Dataset entries
○ ○ ○

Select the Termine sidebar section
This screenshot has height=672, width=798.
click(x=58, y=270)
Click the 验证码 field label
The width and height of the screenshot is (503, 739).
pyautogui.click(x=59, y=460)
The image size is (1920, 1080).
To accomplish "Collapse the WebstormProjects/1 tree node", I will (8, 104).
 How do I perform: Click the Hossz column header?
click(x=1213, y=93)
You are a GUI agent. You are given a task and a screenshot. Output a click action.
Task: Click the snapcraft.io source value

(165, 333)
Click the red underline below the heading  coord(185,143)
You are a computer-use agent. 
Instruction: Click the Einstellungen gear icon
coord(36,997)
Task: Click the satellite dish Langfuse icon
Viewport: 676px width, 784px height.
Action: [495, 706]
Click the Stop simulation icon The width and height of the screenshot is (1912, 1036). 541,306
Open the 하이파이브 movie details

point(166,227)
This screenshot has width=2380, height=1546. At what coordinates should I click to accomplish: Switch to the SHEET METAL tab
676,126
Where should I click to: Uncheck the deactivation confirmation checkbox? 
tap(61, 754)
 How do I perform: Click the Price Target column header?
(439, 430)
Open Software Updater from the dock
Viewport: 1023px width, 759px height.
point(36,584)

○ ○ ○

[TASK GOAL]:
Rewrite the data above as a numbered list with the blank lines dropped. Include every entry.

[RESPONSE TO THIS TASK]:
1. Select the Termine sidebar section
2. This screenshot has height=672, width=798.
3. click(x=58, y=270)
4. Click the 验证码 field label
5. The width and height of the screenshot is (503, 739).
6. pyautogui.click(x=59, y=460)
7. The image size is (1920, 1080).
8. To accomplish "Collapse the WebstormProjects/1 tree node", I will (8, 104).
9.  How do I perform: Click the Hossz column header?
10. click(x=1213, y=93)
11. You are a GUI agent. You are given a task and a screenshot. Output a click action.
12. Task: Click the snapcraft.io source value
13. (165, 333)
14. Click the red underline below the heading  coord(185,143)
15. You are a computer-use agent. 
16. Instruction: Click the Einstellungen gear icon
17. coord(36,997)
18. Task: Click the satellite dish Langfuse icon
19. Viewport: 676px width, 784px height.
20. Action: [495, 706]
21. Click the Stop simulation icon The width and height of the screenshot is (1912, 1036). 541,306
22. Open the 하이파이브 movie details
23. point(166,227)
24. This screenshot has width=2380, height=1546. At what coordinates should I click to accomplish: Switch to the SHEET METAL tab
25. 676,126
26. Where should I click to: Uncheck the deactivation confirmation checkbox? 
27. tap(61, 754)
28.  How do I perform: Click the Price Target column header?
29. (439, 430)
30. Open Software Updater from the dock
31. Viewport: 1023px width, 759px height.
32. point(36,584)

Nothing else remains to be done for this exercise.